Where have you gone, Art Teele? We keep expecting to see the Miami city commissioner's face on milk cartons. Heck, we're not even sure any more where he lives. Ever since his name surfaced in connection with the ongoing investigation into wrongdoing at the Port of Miami, the usually outgoing Teele has kept the lowest of profiles. That's too bad. The city could use his booming rhetoric to stir things up from time to time. It's certainly boring around here without him.
Although the Herald's Joan Fleischman remains the gold standard of gossip in these parts, José Lambiet is a welcome new voice.
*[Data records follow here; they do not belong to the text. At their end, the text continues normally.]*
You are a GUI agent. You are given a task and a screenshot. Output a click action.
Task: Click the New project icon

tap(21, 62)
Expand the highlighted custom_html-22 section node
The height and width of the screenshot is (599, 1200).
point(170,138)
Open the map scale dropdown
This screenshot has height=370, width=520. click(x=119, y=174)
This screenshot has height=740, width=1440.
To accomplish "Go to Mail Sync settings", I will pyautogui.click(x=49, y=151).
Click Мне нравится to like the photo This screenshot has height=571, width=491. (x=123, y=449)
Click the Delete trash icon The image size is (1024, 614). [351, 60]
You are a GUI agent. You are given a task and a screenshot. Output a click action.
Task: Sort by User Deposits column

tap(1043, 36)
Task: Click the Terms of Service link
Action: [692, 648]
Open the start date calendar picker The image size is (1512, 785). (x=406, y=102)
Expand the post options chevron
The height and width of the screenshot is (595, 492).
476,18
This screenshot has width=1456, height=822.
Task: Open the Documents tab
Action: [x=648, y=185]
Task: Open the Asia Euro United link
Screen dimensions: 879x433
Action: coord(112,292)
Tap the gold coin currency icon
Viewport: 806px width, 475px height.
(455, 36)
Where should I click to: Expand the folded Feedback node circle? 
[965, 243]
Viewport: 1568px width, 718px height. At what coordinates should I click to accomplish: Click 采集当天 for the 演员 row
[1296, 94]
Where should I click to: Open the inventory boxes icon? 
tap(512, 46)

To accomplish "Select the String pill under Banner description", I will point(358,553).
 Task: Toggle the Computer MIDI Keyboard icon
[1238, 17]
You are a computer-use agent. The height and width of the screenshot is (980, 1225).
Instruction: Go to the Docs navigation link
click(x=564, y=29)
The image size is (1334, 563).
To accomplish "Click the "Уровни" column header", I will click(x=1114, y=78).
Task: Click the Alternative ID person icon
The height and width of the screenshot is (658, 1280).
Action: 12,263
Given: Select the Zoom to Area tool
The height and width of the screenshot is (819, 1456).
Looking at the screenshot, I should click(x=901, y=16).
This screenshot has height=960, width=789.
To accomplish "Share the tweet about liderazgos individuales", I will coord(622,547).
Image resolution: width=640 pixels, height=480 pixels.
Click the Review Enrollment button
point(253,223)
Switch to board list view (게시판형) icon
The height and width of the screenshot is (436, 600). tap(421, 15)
Since landing a column this past September, the Sun-Sentinel's "South Florida Insider" has broken plenty of juicy news nuggets: a paternity lawsuit filed against former Marlins slugger Gary Sheffield; a snit between (WFOR-TV) Channel 4 anchor Angela Rae and poet Maya Angelou; and actor Jamie Foxx filing charges against On Any Sunday costar LL Cool J after a fight scene in the production of Oliver Stone's new movie turned all-too real. A self-described "go-where-the-action-is kind of guy," Lambiet covers all of South Florida, from South Beach, where figure-skating pixie Tara Lipinski avoided the line at Tiramesu, to Palm Beach County, where boxer Michael Moore was sucker-punched at the Boca Raton Mezzanote. Lambiet even ventured down to a Little Havana outlet store to report on the purchase of a trash can by ballplayer Orlando "El Duque" Hernandez. Ever scrupulous, Lambiet disclosed that the can was a Rubbermaid.